I like the back stories you provide, and your logic and steps are very easy to follow!! Please keep this channel alive, watch it every day! It’s great for my engineering students too.
I really enjoy the efforts you make in complex algebra calculations. Many people get beat down with endless calculation but few ever tell them there are calculations that no human can do, so don’t get discouraged. Just increase your focus and attention span over time. I’ve had professors who would assign us twenty 3x3 matrix inverse problems to be done by next week, but couldn’t do one on the board without making ten arithmetic mistakes.
For what it's worth, a few other values of i^i are: 0.00000072494725159879381083665824397412631261... 0.00038820320392676624723252989870142711787... 0.20787957635076190854695561983497877003... (this is the one in the video) 111.31777848985622602684100793298884317... 59609.741492872155884501380729500106645... The all lie along the exponential curve y = e^(-pi/2 + 2pix). But only where x is an integer, does that curve represent a value of i^i.

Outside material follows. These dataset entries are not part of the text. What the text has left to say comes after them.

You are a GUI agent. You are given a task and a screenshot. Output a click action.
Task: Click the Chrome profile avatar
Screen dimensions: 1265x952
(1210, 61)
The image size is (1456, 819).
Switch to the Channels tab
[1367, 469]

111.31777848985622602684100793298884317 = e^(3pi/2) which means ln(111.31777848985622602684100793298884317)=3pi/2 59609.741492872155884501380729500106645 = e^(7pi/2) which means ln(59609.741492872155884501380729500106645)= 7pi/2 Using radians as exponents on e, you can equate the powers of i if they are imaginary. Obviously x=0 in your example (making it i^i) So when you graph it, I think the first of an infinity of y intercepts would have to be e^(-pi/2). every time you add 2npi (n=integer) you get another intercept. I could be wrong.

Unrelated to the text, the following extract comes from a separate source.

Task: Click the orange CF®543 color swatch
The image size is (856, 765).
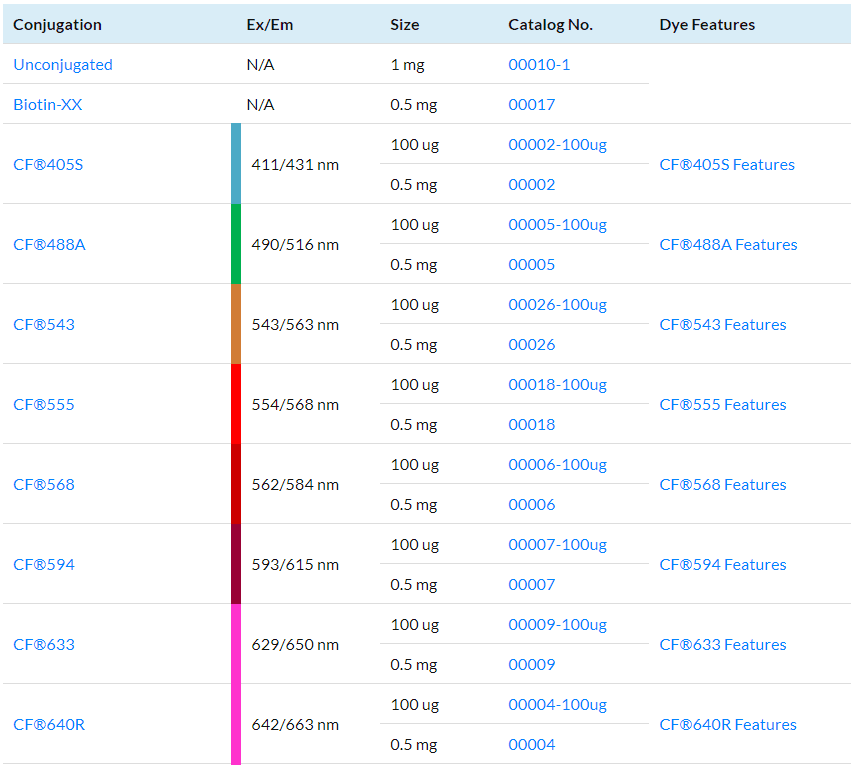Action: pyautogui.click(x=236, y=324)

This is how I did it: Rewrite i^i in terms of e and natural log: i^i = e^ln(i^i) Bring the "i" power to the front: = e^(i*ln(i)) Also bring the 1/2 power from the "i" to the front: = e^(i/2*ln(-1)) We know ln(-1) is equal to πi according to Euler's formula; e^πi = -1; therefore, πi = ln(-1) = e^(i/2*πi) Bring πi to the numerator which will result in i^2 which is equal to -1: = e^(-π/2) The end.
It's possible to simplify the second part and skip everything from 7:01 until 11:10 by stating that "i" in polar coordinates is r=1 and theta=pi/2+2pn (and not just theta=pi/2) and using the same formula.
You dont have to he overcomplicated the explanation 1. e^πi = -1 | Known 2. sqrt(e^πi) = i | Sqrt both sides 3. e^(π/2)i = i | Simplify 4. e^((π/2)i)^i = i^i | Raise both sides to power of i 5. e^(π/2)i*i = i^i | Power rule 6. e^-π/2 = i^i | i*i = -1. Final Answer.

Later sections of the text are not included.